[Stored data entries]
--- START ---

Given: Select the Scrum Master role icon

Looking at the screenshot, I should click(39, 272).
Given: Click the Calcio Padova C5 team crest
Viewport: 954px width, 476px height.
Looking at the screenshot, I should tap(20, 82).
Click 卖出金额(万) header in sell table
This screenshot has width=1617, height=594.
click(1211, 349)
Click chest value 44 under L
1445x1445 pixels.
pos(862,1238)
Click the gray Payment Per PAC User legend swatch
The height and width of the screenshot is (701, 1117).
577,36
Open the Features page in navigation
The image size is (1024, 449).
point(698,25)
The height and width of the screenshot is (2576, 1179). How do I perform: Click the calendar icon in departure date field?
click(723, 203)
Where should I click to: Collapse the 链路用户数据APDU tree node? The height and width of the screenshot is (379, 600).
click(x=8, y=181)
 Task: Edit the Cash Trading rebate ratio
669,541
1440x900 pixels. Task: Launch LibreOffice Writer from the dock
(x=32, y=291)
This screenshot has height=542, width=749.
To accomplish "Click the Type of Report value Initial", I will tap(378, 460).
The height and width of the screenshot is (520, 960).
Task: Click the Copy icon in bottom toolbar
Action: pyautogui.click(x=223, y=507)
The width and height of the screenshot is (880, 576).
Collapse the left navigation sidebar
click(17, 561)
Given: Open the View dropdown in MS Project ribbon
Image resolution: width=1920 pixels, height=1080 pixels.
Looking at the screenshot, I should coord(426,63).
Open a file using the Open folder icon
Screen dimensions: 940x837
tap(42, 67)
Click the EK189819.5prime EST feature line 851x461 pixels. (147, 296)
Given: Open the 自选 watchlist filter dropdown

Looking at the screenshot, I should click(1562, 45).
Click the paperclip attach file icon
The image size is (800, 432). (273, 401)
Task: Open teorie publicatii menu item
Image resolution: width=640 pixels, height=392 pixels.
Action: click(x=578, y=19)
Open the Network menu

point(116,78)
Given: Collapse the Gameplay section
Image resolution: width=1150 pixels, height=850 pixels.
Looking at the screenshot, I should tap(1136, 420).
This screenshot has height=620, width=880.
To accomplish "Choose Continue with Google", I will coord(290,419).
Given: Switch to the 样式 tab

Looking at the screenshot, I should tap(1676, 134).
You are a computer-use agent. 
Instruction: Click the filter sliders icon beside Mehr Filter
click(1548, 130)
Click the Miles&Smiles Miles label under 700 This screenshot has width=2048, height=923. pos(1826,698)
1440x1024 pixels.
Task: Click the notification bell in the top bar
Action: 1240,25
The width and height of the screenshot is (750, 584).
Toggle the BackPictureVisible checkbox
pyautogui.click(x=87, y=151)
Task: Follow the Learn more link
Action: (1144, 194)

--- END ---

Prompt: Reproduce exactly the lines above from the line with "Viewport: 954px width, 476px height." to the line with "The width and height of the screenshot is (880, 576).", including both, and add nothing.

Exercise solution:
Viewport: 954px width, 476px height.
Looking at the screenshot, I should tap(20, 82).
Click 卖出金额(万) header in sell table
This screenshot has width=1617, height=594.
click(1211, 349)
Click chest value 44 under L
1445x1445 pixels.
pos(862,1238)
Click the gray Payment Per PAC User legend swatch
The height and width of the screenshot is (701, 1117).
577,36
Open the Features page in navigation
The image size is (1024, 449).
point(698,25)
The height and width of the screenshot is (2576, 1179). How do I perform: Click the calendar icon in departure date field?
click(723, 203)
Where should I click to: Collapse the 链路用户数据APDU tree node? The height and width of the screenshot is (379, 600).
click(x=8, y=181)
 Task: Edit the Cash Trading rebate ratio
669,541
1440x900 pixels. Task: Launch LibreOffice Writer from the dock
(x=32, y=291)
This screenshot has height=542, width=749.
To accomplish "Click the Type of Report value Initial", I will tap(378, 460).
The height and width of the screenshot is (520, 960).
Task: Click the Copy icon in bottom toolbar
Action: pyautogui.click(x=223, y=507)
The width and height of the screenshot is (880, 576).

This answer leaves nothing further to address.